## EXERCISE INSTRUCTIONS
**1)** Rewrite everything from "ABSTRACT COVID-19 threatens" down to "threat of COVID-19." in the passage on COVID-19 and the three diseases, putting "Simulation studies" in place of "Modeling studies".
**2)** In the passage on COVID-19 and the three diseases, on what date was the Nature Research Journal article published?
**3)** Write the next part of the passage on COVID-19 and the three diseases, picking up after its final sentence.

## SUPPLIED TEXT
----

ABSTRACT COVID-19 threatens to reverse gains made in the fight against the three diseases. Measures put in place to curb its spread have prevented many from accessing testing and treatment services for the three diseases. Modeling studies have shown that this is likely to lead to the loss of additional lives from HIV, tuberculosis, and malaria. An article in a recent issue of the Nature Research Journal proposes four ways of minimizing these potential effects, including raising more funds for the three diseases and raising public awareness of the rising threat of COVID-19.

According to an article published in the Nature Research Journal on 12 August 2020, countries need to mobilize additional funding for the three diseases (HIV, tuberculosis (TB), and malaria), and raise public awareness of the rising threat of COVID-19 to their treatment programs if they wish to prevent a resurgence of the diseases due to the impact of the COVID-19 pandemic. Researchers also need to apply real-world data to refine models that predict the impact of the pandemic on the three diseases. These revised models will provide a more accurate forecast of the effects and alert the world to the potential catastrophe.

----

## DATA EXCERPTS
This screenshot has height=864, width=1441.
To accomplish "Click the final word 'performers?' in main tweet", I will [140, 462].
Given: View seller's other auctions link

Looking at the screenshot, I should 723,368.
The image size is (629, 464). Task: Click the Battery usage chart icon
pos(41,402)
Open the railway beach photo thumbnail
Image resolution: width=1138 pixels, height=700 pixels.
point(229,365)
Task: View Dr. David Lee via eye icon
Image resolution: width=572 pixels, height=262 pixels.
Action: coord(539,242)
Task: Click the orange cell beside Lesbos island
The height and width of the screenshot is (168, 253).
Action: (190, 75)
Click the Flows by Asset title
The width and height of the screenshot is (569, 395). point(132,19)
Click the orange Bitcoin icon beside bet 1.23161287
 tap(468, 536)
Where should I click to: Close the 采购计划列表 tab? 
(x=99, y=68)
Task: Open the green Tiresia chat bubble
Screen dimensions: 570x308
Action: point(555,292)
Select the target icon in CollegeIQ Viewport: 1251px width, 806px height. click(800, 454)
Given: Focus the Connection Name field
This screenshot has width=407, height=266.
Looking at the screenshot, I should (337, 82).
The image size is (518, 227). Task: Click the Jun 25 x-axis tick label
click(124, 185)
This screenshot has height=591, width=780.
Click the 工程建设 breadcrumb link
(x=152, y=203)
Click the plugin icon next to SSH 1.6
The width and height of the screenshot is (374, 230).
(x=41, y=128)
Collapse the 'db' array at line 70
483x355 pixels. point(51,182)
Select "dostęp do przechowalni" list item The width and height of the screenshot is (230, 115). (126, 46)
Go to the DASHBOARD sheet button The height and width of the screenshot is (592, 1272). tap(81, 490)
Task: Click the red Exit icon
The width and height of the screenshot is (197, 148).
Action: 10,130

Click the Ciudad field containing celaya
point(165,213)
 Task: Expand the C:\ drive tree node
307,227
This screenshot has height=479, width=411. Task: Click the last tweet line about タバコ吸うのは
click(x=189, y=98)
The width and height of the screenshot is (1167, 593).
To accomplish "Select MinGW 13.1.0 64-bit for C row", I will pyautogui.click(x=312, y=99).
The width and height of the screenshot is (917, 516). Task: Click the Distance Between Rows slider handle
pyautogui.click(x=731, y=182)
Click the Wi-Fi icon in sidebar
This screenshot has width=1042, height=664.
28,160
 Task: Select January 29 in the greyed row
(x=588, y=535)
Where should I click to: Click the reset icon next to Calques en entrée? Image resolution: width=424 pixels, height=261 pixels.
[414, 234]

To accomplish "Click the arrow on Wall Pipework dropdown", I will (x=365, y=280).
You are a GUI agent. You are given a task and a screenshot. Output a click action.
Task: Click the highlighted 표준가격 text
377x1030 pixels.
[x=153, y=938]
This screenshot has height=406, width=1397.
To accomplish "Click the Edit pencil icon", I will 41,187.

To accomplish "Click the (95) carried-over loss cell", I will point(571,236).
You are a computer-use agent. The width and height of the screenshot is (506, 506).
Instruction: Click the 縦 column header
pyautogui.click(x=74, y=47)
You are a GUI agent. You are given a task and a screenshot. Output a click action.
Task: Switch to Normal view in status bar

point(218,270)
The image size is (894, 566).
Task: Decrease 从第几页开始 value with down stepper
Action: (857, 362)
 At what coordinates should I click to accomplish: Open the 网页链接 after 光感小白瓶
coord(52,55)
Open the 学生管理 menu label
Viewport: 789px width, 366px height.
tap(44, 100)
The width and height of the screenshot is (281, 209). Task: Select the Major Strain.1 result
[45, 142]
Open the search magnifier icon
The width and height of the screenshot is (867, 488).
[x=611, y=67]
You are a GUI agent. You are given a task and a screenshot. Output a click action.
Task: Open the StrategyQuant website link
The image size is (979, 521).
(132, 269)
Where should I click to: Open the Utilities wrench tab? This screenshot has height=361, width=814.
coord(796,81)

----

## RESULTS BY TASK
**1)**
ABSTRACT COVID-19 threatens to reverse gains made in the fight against the three diseases. Measures put in place to curb its spread have prevented many from accessing testing and treatment services for the three diseases. Simulation studies have shown that this is likely to lead to the loss of additional lives from HIV, tuberculosis, and malaria. An article in a recent issue of the Nature Research Journal proposes four ways of minimizing these potential effects, including raising more funds for the three diseases and raising public awareness of the rising threat of COVID-19.

**2)** 12 August 2020.

**3)**
Undoubtedly, COVID-19 threatens to undo the advances made so far in the fight against the three diseases. Some of the measures countries have put in place to control the spread of COVID-19, particularly the lockdowns, have prevented many people from accessing testing and treatment services. The health sector has also prioritized COVID-19 at the expense of other diseases. Modeling studies have painted a grim picture. For instance, one model predicts an additional 200 000 TB-related deaths across China, India, and South Africa between 2020 and 2024. The article raised concerns that the outcome may even be worse than predicted.

Four proposals for preventing a resurgence of the three diseases

The article proposes four ways of preventing a resurgence of HIV, TB, and malaria in order to protect the gains made in the fight against the three diseases. Firstly, the article highlights the importance of raising the awareness of the impact of COVID-19 on the three diseases. It urges hospitals and health authorities in affected cities and regions to remain aware of the increasing numbers of HIV, TB, and malaria cases and deaths.

Secondly, the article proposes that researchers apply real-world data to update their models. Since most of the models were designed as the pandemic was gaining traction in March 2020, revising the models to include updated data is likely to increase the precision of the estimates. For instance, the modeling study mentioned above estimated 200 000 deaths in the three countries (China, India, and South Africa), but this number could range from 123 523 to 301 553 deaths. Another modeling study predicted that malaria cases in 2020 could increase by 206 million, although this increase could be as low as 157 million or as high as 254 million. Similarly, it is estimated that malaria deaths could increase by 379 000, or vary between 221 000 and 537 000.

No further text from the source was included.